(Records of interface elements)
= = = = = = =
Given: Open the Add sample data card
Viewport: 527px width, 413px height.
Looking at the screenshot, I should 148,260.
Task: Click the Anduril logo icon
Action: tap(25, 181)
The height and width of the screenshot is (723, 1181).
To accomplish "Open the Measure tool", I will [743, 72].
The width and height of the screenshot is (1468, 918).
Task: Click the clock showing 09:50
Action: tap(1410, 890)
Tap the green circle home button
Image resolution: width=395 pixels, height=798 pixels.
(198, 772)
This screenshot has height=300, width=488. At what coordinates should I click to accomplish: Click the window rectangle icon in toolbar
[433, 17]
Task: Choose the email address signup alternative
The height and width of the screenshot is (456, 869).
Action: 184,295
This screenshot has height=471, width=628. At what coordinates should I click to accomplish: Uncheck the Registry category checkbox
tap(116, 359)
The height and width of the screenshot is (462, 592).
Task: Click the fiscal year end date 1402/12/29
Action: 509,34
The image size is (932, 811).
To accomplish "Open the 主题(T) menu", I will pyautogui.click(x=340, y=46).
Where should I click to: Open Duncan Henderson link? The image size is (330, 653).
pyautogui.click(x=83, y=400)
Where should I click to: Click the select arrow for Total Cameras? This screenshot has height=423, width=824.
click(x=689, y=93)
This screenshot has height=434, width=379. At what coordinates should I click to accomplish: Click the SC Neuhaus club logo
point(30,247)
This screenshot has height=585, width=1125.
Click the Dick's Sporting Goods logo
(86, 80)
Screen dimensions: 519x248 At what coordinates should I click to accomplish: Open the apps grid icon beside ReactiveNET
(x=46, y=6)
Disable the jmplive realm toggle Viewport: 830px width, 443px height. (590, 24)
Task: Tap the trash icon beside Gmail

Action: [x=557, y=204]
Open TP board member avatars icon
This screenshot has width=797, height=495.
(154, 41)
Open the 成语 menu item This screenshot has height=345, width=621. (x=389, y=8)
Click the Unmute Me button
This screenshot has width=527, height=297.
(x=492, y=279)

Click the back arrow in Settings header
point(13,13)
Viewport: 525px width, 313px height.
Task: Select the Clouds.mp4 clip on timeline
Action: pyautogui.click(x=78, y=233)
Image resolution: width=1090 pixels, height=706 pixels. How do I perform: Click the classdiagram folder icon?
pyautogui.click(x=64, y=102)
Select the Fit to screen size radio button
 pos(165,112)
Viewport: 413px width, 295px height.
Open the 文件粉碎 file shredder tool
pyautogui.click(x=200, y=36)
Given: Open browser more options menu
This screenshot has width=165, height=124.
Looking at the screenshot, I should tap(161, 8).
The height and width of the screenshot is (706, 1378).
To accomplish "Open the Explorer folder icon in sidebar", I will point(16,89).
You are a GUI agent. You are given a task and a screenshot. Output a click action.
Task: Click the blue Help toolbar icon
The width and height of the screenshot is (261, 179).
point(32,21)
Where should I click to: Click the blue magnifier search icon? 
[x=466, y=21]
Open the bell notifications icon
= = = = = = =
**Exercise requirements**
Show each line from the records above that contains the string "logo". Matching is case-sensitive.

**Correct output**
Task: Click the Anduril logo icon
This screenshot has height=434, width=379. At what coordinates should I click to accomplish: Click the SC Neuhaus club logo
Click the Dick's Sporting Goods logo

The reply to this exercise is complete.